■ Task description
Work out how many lines in the data below include "cell", then reply with that number only.

■ Source material
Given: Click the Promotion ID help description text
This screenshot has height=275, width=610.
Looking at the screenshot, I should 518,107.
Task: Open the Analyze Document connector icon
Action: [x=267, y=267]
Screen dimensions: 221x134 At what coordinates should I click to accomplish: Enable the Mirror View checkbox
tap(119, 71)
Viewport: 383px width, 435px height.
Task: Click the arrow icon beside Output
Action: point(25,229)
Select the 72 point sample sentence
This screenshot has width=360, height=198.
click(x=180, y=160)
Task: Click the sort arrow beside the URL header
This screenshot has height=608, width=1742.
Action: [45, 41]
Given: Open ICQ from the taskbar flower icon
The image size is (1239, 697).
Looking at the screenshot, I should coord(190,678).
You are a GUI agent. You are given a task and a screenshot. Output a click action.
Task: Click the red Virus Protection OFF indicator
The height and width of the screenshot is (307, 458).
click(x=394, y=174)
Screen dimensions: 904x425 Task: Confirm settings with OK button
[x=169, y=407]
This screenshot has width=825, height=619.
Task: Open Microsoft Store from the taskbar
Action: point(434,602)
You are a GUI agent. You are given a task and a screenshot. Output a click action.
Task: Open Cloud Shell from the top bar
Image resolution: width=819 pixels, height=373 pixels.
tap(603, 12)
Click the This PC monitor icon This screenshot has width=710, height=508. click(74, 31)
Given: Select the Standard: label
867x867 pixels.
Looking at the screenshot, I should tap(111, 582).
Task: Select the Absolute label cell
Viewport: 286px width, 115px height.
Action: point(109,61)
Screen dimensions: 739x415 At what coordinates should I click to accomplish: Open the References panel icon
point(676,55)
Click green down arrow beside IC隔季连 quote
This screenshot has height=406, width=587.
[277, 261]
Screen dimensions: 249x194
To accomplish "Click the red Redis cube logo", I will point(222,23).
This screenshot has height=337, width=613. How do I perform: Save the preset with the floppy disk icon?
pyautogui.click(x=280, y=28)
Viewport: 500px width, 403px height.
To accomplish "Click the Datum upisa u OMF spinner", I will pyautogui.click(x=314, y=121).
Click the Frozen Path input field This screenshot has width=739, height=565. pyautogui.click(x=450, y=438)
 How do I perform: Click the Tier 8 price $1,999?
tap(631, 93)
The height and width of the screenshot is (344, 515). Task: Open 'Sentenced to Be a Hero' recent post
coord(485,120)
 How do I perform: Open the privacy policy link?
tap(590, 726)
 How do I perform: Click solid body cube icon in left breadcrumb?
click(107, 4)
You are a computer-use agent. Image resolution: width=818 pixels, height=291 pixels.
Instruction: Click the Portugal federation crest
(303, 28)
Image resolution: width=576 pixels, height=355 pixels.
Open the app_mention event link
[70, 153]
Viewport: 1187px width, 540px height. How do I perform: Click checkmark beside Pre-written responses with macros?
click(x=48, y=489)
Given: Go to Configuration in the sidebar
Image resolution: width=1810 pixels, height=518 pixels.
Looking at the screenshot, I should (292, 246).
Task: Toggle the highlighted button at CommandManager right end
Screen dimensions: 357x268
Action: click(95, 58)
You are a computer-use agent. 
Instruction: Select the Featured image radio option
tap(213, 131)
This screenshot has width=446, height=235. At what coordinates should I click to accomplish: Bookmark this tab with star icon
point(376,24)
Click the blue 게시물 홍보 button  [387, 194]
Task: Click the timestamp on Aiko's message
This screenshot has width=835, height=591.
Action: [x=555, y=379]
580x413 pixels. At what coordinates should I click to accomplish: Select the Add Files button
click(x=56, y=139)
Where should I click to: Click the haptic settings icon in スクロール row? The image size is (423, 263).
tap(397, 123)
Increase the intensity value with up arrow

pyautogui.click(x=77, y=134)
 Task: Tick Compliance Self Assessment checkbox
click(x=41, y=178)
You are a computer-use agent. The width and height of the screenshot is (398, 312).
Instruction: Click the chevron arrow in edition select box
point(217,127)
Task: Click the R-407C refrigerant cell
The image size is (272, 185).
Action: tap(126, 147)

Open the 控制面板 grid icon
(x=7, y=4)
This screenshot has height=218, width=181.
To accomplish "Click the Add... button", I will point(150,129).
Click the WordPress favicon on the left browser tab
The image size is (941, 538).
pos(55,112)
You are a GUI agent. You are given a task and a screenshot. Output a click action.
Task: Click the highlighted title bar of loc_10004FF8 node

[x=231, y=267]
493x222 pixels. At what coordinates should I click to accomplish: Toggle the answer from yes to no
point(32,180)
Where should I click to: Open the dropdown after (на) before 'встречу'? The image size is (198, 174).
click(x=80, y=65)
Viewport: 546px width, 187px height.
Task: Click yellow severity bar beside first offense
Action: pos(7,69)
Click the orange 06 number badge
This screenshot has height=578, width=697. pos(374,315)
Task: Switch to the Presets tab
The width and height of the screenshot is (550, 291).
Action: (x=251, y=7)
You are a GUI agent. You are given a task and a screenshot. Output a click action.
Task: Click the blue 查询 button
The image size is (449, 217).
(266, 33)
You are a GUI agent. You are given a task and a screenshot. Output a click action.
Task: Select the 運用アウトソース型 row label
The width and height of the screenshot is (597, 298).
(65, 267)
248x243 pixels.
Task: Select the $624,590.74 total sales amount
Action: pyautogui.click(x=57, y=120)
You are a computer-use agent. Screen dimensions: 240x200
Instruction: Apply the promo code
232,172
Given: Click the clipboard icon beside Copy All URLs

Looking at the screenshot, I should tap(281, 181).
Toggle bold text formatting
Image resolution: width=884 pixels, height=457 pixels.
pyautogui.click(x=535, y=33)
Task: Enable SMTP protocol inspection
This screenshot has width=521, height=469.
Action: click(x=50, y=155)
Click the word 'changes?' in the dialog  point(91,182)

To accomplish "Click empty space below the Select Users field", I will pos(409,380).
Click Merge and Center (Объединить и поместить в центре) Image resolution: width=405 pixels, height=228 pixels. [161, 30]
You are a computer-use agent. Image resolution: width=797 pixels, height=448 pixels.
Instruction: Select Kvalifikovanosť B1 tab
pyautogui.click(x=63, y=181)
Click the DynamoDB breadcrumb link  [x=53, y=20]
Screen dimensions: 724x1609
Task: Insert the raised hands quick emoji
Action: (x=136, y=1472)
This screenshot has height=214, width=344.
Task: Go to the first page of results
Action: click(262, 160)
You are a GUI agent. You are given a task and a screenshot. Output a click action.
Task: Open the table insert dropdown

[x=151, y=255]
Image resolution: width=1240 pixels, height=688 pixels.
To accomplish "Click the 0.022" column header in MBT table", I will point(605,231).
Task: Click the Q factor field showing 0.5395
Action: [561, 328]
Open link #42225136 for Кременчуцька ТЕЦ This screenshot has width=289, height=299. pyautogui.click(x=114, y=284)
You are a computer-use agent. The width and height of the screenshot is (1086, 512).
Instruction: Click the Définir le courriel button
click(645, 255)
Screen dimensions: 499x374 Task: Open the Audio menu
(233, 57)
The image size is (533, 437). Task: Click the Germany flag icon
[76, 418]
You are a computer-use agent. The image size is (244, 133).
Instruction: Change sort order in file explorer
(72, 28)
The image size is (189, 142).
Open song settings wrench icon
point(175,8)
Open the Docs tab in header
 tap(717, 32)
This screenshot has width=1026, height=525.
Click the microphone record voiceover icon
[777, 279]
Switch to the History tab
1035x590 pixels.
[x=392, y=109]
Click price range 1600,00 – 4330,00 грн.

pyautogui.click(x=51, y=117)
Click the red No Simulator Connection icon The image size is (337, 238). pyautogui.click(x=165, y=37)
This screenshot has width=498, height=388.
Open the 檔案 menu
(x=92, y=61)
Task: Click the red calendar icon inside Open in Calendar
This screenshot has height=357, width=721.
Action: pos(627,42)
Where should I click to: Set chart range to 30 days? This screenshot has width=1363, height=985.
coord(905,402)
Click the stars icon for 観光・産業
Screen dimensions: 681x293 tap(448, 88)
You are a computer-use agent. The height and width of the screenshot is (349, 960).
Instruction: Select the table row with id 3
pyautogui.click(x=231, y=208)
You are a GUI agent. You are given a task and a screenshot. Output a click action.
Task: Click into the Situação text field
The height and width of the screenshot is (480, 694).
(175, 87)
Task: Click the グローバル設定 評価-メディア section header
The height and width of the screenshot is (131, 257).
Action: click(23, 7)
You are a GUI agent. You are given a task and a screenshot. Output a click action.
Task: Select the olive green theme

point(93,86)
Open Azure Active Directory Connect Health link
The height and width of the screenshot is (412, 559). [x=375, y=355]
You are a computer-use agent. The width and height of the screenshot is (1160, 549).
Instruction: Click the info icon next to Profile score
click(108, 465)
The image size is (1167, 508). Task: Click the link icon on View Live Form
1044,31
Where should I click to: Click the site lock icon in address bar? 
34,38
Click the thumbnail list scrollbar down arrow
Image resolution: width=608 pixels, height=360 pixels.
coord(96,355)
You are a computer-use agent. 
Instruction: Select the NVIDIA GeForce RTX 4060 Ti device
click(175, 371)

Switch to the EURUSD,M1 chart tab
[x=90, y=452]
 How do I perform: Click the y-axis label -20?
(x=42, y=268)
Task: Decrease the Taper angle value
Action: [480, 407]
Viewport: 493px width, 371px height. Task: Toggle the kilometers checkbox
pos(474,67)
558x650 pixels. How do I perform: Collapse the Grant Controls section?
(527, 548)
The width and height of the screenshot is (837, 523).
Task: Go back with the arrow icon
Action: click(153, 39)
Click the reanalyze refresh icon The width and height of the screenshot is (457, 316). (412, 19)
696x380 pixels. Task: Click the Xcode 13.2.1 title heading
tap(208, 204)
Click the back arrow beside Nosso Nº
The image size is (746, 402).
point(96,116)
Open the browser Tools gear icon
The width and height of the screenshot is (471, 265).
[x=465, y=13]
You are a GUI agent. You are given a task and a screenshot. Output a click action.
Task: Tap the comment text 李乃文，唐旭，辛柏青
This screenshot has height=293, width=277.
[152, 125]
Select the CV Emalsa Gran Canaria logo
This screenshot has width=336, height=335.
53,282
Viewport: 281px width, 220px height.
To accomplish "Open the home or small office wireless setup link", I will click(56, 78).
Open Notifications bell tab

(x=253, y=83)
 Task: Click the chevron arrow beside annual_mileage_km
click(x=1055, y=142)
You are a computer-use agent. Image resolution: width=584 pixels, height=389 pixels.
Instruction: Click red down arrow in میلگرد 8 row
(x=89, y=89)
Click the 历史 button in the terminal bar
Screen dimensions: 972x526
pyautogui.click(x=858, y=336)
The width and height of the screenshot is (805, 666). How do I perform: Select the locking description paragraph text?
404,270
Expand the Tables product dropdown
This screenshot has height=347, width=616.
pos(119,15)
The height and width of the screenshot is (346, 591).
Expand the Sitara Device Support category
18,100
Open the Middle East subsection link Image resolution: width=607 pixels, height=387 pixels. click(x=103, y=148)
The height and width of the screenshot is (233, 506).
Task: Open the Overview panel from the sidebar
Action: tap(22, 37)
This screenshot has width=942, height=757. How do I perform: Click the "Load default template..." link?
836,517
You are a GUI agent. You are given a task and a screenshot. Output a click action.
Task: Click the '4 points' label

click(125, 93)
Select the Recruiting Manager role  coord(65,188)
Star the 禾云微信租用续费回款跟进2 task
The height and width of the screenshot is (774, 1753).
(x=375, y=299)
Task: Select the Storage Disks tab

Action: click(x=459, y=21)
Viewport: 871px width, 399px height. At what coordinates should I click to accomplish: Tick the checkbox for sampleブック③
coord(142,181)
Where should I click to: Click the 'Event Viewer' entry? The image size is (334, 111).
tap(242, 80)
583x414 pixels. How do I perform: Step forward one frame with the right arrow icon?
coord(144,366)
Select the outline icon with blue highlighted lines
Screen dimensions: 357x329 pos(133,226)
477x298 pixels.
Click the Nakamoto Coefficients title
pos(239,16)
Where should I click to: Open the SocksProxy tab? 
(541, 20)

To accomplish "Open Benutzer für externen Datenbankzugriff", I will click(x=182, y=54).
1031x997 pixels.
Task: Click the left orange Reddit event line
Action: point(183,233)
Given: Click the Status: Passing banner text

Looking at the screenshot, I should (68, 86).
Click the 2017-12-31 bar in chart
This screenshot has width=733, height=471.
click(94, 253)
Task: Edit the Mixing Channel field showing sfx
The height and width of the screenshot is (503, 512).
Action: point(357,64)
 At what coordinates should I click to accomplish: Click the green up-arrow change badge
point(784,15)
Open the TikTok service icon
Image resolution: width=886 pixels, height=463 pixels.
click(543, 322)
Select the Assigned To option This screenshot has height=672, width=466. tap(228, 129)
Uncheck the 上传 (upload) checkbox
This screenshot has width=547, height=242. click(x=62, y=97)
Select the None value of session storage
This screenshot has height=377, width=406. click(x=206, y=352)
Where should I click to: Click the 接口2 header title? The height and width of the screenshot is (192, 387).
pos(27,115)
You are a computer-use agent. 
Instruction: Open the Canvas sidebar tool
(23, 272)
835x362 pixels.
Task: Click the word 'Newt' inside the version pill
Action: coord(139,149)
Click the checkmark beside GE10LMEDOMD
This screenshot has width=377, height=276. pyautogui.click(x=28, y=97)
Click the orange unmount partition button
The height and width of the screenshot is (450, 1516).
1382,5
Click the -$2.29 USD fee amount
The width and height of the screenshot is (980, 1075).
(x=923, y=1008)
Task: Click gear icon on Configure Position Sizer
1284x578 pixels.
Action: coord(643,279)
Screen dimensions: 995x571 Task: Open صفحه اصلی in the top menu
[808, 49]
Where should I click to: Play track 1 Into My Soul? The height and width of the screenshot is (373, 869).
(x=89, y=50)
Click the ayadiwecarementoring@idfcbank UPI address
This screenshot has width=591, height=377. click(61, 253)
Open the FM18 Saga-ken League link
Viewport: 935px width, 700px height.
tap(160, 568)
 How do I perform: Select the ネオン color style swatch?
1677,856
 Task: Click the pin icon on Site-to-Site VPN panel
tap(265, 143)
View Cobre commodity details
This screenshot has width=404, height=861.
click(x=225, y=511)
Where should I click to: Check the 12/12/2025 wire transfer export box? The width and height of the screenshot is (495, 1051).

■ Answer box
2